We still have to solve the weekend problem

We could

Make the assumption that the weekend is a three day period and hence multiply both the mean and variance of our distribution by 3
Make the assumption that as market's are closed we can treat Friday to Monday as one day

Both assumptions are assumptions and it makes more sense to actually test the validity of either using the data that we have

Essentially we are dealing with a composite process which combines a one day process with a three day process

By viewing the spreadsheet: Fitting volatility to weekly data.xls we observe a very interesting phenomenon

SDE interpretation of the 'log difference' method

We believe our data comes from the SDE: $\frac{dS_t}{S_t}=\mu dt + \sigma dW_t$

The solution of this is: $S_t = S_0 e^{(\mu-\frac{\sigma^2}{2})t + \sigma W_t}$

Or in other words: $S_{t+\Delta t}= S_t e^{(\mu-\frac{\sigma^2}{2})\Delta t + \sigma W_{\Delta t}}$

$\therefore ln(S_{t+\Delta t}) - ln(S_t) = (\mu-\frac{\sigma^2}{2})\Delta t + \sigma W_{\Delta t}$

And so $ var( ln(S_{t+\Delta t} - ln(S_t)) = \sigma^2 \Delta t$

Cholesky Decomposition

The Cholesky decomposition allows us to take a set of known correlations between random variables and then construct a matrix which will allow us to recreate these correlations from a set of independent random variables.

2 Random Variables

In the case of two random variables we know that $X$ and $Y$ are random variables drawn from $N(0,1)$ and have a correlation of $\rho$.

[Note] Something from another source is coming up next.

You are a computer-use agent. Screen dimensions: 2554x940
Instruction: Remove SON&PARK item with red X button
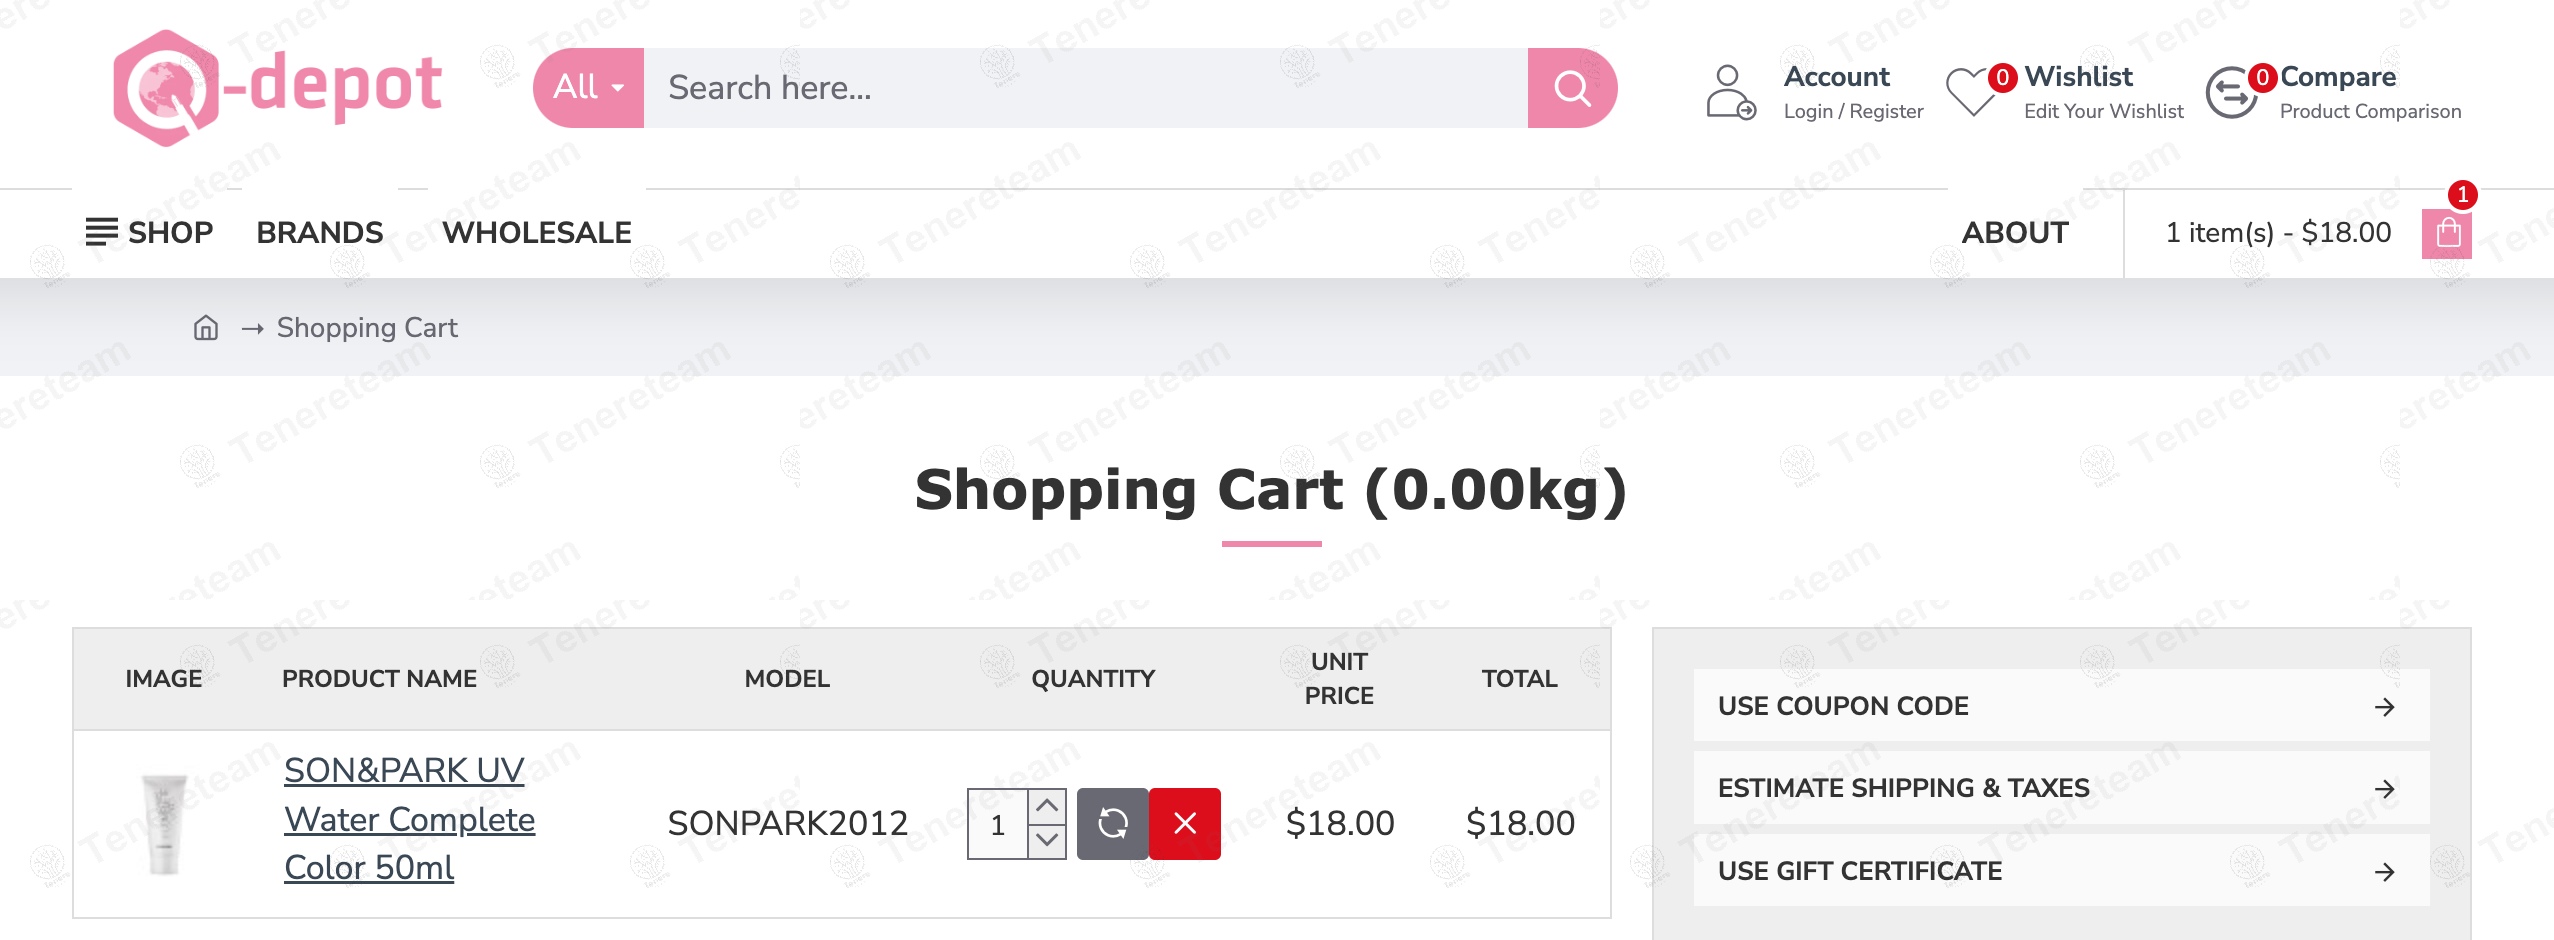1185,823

If we are now given a new random variable $X' \sim N(0,1)$ such that $corr(X, X')=0$ then how do we derive $Y$ such that $corr(X,Y)=\rho$

In other words what is the matrix $\begin{bmatrix} a & b \\ c & d\end{bmatrix}$ such that $\begin{bmatrix} a & b \\ c & d \end{bmatrix} \begin{bmatrix} X \\ X' \end{bmatrix} = \begin{bmatrix} X \\ Y \end{bmatrix}$

We have $X=aX + bX'$ and $Y=cX + dX' \therefore a=1, b=0$

So $cov(X,Y) = a.c. var(X) + d.b. var(X') + (a.d + b.c) cov (X, X')$

$\therefore cov(X,Y) = a.c + d.b = c$

$\therefore c = \rho$

Given $var (Y) = 1$ we have that $var (cX + dX') = 1$

$\therefore c^2 Var (X) + d^2 var(X') = 1$

$\therefore \rho^2 + d^2 = 1$

$\therefore d=\sqrt{1-\rho^2}$

So our Cholesky decomposition is:

$\begin{bmatrix} X \\ Y \end{bmatrix} = \begin{bmatrix} 1 & 0 \\ \rho & \sqrt{1-\rho^2} \end{bmatrix} \begin{bmatrix} X \\ X' \end{bmatrix} $

What is $L \times L^T$

If we now multiply our matrix by its transpose we observe the following:

$\begin{bmatrix} 1 & 0 \\ \rho & \sqrt{1-\rho^2} \end{bmatrix} \times \begin{bmatrix} 1 & \rho \\ 0 & \sqrt{1-\rho^2} \end{bmatrix} = \begin{bmatrix} 1 & \rho \\ \rho & 1 \end{bmatrix}$

We notice that we have reconstructed the correlation matrix of the original relationship between the random variables $X$ and $Y$

Generalising the triangular matrix

We can extend this logic to more than 2 random variables

For example for three random variables the Cholesky decomposition is:

$\begin{bmatrix} 1 & \rho_{1,2} & \rho_{1,3} \\ \rho_{1,2} &1& \rho_{2,3} \\ \rho_{1,3} & \rho_{2,3}&1 \end{bmatrix} = \begin{bmatrix} t_{1,1} & 0 & 0 \\ t_{1,2} & t_{2,2} & 0 \\ t_{1,3} & t_{2,3} & t_{3,3} \end{bmatrix} \times \begin{bmatrix} t_{1,1} & t_{1,2} & t_{1,3} \\ 0 & t_{2,2} & t_{2,3} \\0 &0 & t_{3,3} \end{bmatrix}$

Solving gives us:

$\begin{bmatrix} t_{1,1} & 0 & 0 \\ t_{1,2} & t_{2,2} & 0 \\ t_{1,3} & t_{2,3} & t_{3,3} \end{bmatrix} = \begin{bmatrix} 1&0&0 \\ \rho_{1,2} & \sqrt{1-\rho_{1,2}^2}&0\\ \rho_{1,3} & \frac{\rho_{2,3} - \rho_{1,2} \rho_{1,3}}{\sqrt{1-\rho_{1,2}^2}}&\sqrt{1- \rho_{1,3}^2 - \frac{(\rho_{2,3} - \rho_{1,2} \rho_{1,3})^2}{1-\rho_{1,2}^2}} \end{bmatrix}$

This may look complicated but if this system of 9 equations in 9 unknowns reduces naturally one equation at a time and and is very easy to solve.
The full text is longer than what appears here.